The EUR/USD experienced a turbulent day of trading on Friday, fueled by the release of Eurozone inflation data and US labor data. European inflation figures for December surprised the market, with the Eurozone Harmonized Index of Consumer Prices (HICP) rising to 2.9% year-on-year (YoY), surpassing the forecasted 2.4% and November’s 2.4% reading. Despite expectations for a 3.0% print, any increase in inflation reduces the likelihood of the European Central Bank (ECB) implementing interest rate cuts to stimulate borrowing and lending. The higher-than-expected inflation figures pushed the EUR/USD to a three-week low.

However, the EUR/USD quickly rebounded as US Nonfarm Payrolls (NFP) handily beat market expectations. The December NFP report showed the addition of 216,000 new jobs to the US labor market, surpassing the forecasted 170,000. Furthermore, US Average Hourly Earnings climbed to 4.1% YoY, beating the expected decrease to 3.9% and overtaking November’s 4.0% reading. The strong labor market data delivered a blow to market expectations of rate cuts, reducing the possibility of the Federal Reserve (Fed) rushing to implement such measures. Consequently, money markets, which initially priced in a 90% chance of a rate cut during the Fed’s March meeting, revised their odds to around 60%.

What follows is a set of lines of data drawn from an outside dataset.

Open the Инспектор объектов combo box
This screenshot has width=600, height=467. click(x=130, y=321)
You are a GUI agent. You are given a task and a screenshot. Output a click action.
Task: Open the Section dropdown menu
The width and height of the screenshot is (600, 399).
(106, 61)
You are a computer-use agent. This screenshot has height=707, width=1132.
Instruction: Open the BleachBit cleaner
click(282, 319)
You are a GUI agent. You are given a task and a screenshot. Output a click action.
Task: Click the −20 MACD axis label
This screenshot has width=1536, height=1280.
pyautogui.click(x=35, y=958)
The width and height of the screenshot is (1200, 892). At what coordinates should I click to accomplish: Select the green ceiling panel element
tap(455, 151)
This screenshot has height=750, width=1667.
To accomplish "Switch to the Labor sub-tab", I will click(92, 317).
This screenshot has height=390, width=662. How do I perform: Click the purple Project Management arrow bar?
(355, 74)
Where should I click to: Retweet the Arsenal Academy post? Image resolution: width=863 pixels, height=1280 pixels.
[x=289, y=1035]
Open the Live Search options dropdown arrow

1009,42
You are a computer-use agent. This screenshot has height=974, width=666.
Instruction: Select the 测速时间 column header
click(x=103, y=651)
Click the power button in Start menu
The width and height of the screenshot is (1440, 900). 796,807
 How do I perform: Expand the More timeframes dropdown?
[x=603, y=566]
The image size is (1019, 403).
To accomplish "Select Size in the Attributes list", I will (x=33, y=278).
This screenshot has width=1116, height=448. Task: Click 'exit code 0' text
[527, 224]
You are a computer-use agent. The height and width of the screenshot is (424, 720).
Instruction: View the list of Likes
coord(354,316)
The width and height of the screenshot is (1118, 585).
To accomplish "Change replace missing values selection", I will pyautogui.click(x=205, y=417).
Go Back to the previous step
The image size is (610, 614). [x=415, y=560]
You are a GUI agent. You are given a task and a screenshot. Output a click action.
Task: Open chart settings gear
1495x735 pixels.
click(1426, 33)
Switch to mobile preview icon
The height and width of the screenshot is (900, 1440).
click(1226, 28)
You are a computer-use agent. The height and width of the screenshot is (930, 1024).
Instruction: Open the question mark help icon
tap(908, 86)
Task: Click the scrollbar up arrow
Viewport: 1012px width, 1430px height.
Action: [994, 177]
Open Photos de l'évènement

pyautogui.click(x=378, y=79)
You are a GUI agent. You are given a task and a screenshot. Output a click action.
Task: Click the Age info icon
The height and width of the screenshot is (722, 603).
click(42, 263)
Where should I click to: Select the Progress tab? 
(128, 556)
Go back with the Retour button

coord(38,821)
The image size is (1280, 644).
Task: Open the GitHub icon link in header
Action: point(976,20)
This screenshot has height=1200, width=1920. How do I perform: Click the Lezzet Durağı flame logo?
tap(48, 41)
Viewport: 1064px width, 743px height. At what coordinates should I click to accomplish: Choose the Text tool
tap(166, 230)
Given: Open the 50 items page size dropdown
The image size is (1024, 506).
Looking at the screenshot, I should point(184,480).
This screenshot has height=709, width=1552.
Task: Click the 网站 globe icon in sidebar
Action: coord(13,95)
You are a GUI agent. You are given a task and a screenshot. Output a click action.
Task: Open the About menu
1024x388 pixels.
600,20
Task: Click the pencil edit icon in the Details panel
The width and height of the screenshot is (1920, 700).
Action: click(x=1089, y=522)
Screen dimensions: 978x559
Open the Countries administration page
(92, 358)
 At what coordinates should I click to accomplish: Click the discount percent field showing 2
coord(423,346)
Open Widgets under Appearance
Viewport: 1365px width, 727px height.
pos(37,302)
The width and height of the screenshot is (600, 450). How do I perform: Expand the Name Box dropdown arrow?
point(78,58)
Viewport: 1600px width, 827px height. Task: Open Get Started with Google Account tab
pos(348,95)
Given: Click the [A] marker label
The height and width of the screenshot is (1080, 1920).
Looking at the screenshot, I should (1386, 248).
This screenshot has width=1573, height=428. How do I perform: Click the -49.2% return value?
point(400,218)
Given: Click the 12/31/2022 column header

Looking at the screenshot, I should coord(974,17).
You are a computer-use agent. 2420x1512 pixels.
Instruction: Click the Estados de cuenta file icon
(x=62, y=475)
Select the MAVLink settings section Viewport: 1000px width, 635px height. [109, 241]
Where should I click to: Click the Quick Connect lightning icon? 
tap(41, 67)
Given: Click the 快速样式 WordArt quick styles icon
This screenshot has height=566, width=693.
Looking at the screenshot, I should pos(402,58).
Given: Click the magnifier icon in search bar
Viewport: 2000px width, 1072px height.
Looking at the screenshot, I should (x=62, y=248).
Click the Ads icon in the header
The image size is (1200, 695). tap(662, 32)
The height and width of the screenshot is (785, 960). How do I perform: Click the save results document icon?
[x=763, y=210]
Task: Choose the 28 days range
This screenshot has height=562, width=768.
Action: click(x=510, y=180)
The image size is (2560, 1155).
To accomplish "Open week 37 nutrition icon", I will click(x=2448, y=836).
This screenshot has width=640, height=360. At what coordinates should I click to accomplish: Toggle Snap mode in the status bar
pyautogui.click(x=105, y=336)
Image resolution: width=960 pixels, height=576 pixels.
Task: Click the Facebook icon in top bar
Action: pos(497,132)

Although the labor market beat expectations, the US ISM Services Purchasing Managers’ Index (PMI) for December surprised to the downside, printing at 50.6 instead of the forecasted 52.6. This marked a decline from November’s 52.7 and reached a seven-month low. Additionally, revisions to official labor figures further complicated the economic outlook. The November NFP was revised significantly lower from 199,000 to 173,000, and October’s NFP print saw a downward revision to 105,000 from 150,000. These data revisions undermine the credibility and accuracy of labor market data, creating uncertainty among investors.

Next week, market participants will closely monitor the release of European Retail Sales data, as well as various confidence and sentiment readings across different sectors. On the US front, data releases are relatively thin until Thursday’s US Consumer Price Index (CPI), where the headline annualized US CPI is expected to increase from 3.1% to 3.2%. These upcoming releases will provide further insight into the state of the Eurozone and US economies.

Despite Friday’s brief rally, the EUR/USD remains unable to breach the 200-hour Simple Moving Average (SMA) located just above the key 1.1000 level. Currently, the pair is consolidating within the range defined by the 200-hour SMA and the 50-hour SMA around 1.0940. Throughout the latter part of the week, the EUR/USD has meandered around median prices. Notably, an early decline on Monday from the 1.1040 region weakened the EUR/USD before entering a relatively flat trading period leading up to Wednesday. Furthermore, 1.0900 represents a technical barrier hindering further downside movement. Daily candlestick patterns show the EUR/USD consolidating slightly above the bullish crossover of the 50-day and 200-day SMAs, which are located near 1.0850. Traders will be watching closely for a confirmation of this technical confluence to propel the pair towards retesting December’s peak around 1.1140.